===== SELECTED TEXT =====
MapR is unusual able to stripe writes over multiple drives organized into a
storage pool, but you will not normally be able to achieve that same level
of performance with ordinary Hadoop by using LVM over JBOD or controller
level RAID.  The problem is that the Java layer doesn't understand that the
storage is striped and the controller doesn't understand what Hadoop is
doing.  MapR schedules all of the writes to individual spindles via a very
fast state machine embedded in the file system.

The comment about striping increasing the impact of a single disk drive is
exactly correct and it makes modeling the failure modes of the system
considerably more complex.  The net result of the modeling that I and
others have done is that moderate to large RAID groups in storage pools for
moderate sized clusters (< 2000 nodes or so) is just fine.  For large
clusters of up to 10,000 nodes, you should probably limit RAID groups to 4
drives or less.

On Sun, Feb 10, 2013 at 7:39 PM, Marcos Ortiz <[EMAIL PROTECTED]> wrote:

>  We have seen in several of our Hadoop clusters that LVM degrades
> performance of our M/R jobs, and I remembered a message where
> Ted Dunning was explaining something about this, and since
> that time, we don't use LVM for Hadoop data directories.
>
> About RAID volumes, the best performance that we have achieved
> is using RAID 10 for our Hadoop data directories.
>
>
>
> On 02/10/2013 09:24 PM, Michael Katzenellenbogen wrote:
>
> Are you able to create multiple RAID0 volumes? Perhaps you can expose
> each disk as its own RAID0 volume...
=====
WHAT IS BEING ASKED: Copy the MapR disk striping text word for word, everything from "The comment about" down to "drives or less.".
===== DATA ENTRIES =====
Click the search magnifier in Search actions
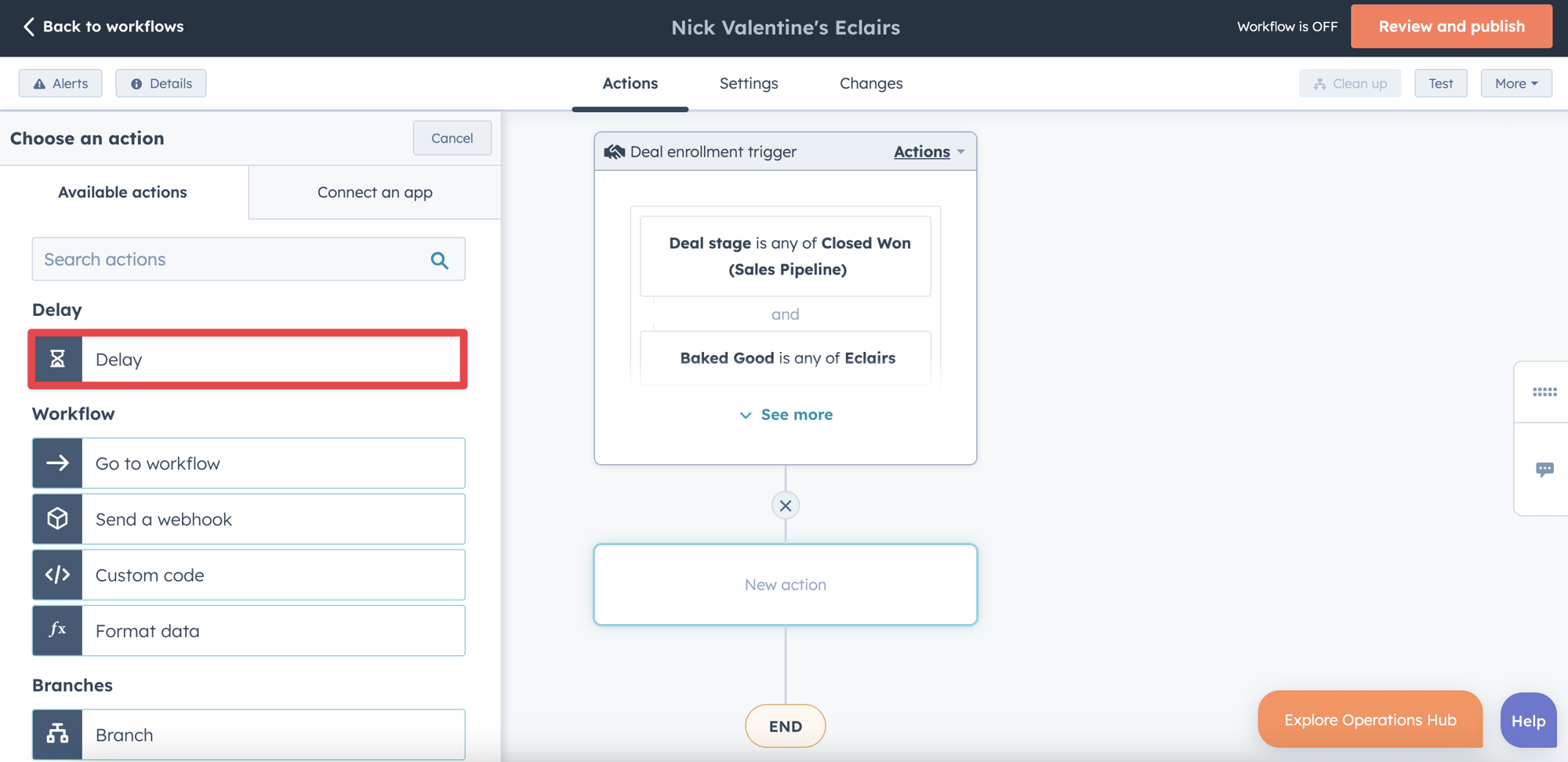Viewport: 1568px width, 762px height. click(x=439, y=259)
=====
===== DATA ENTRIES =====
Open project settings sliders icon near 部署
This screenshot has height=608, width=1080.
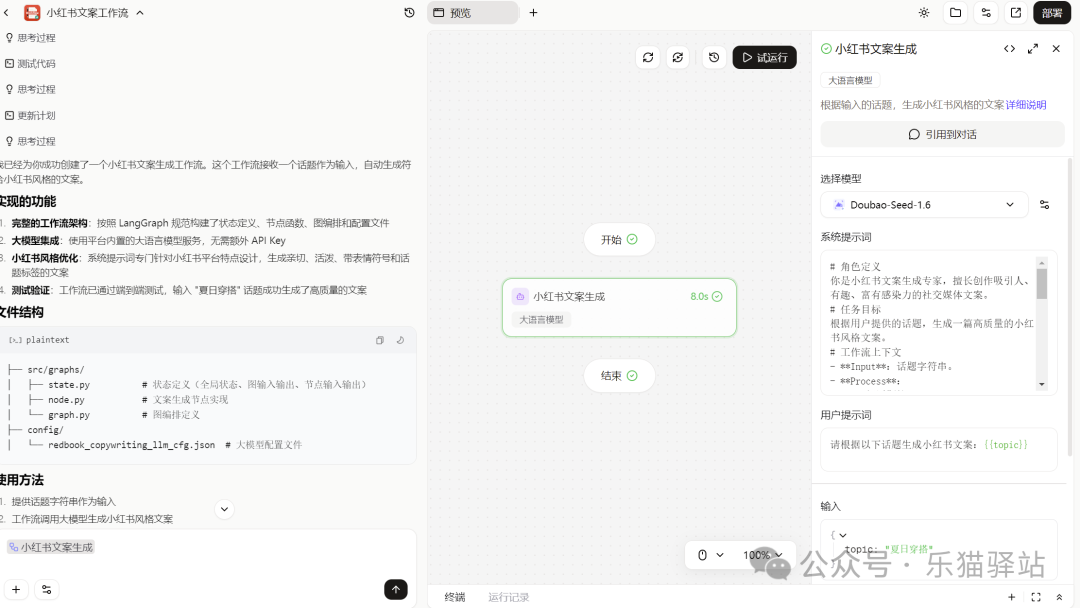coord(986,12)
=====
===== DATA ENTRIES =====
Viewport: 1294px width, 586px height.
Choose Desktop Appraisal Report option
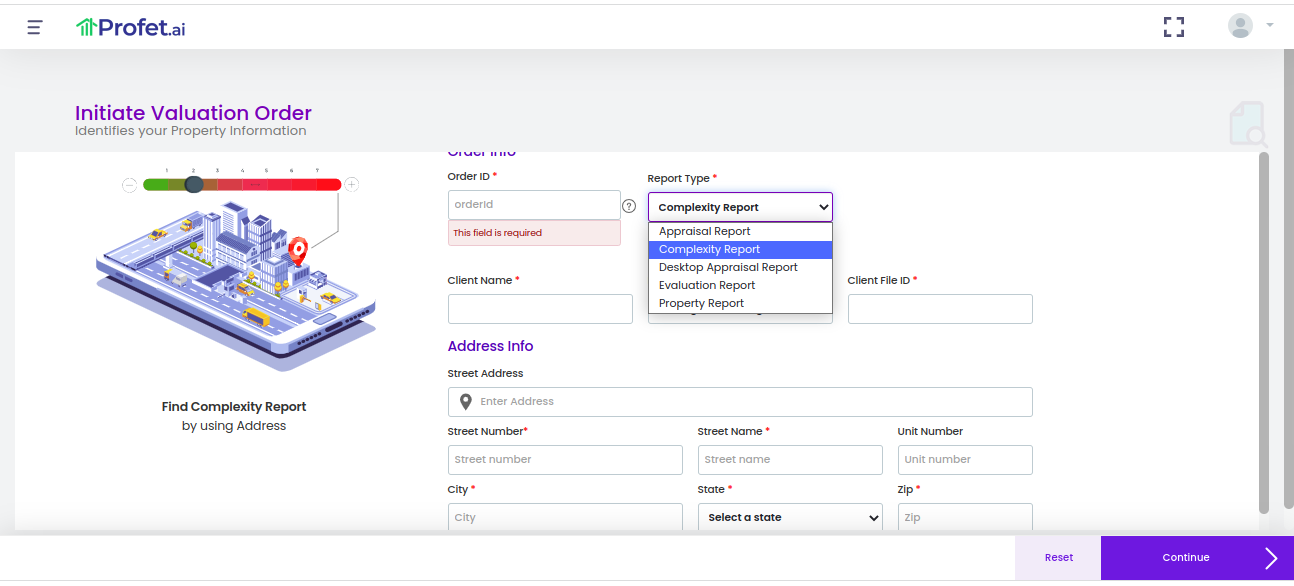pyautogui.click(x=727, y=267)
=====
RESULT OF THIS EXERCISE:
The comment about striping increasing the impact of a single disk drive is
exactly correct and it makes modeling the failure modes of the system
considerably more complex.  The net result of the modeling that I and
others have done is that moderate to large RAID groups in storage pools for
moderate sized clusters (< 2000 nodes or so) is just fine.  For large
clusters of up to 10,000 nodes, you should probably limit RAID groups to 4
drives or less.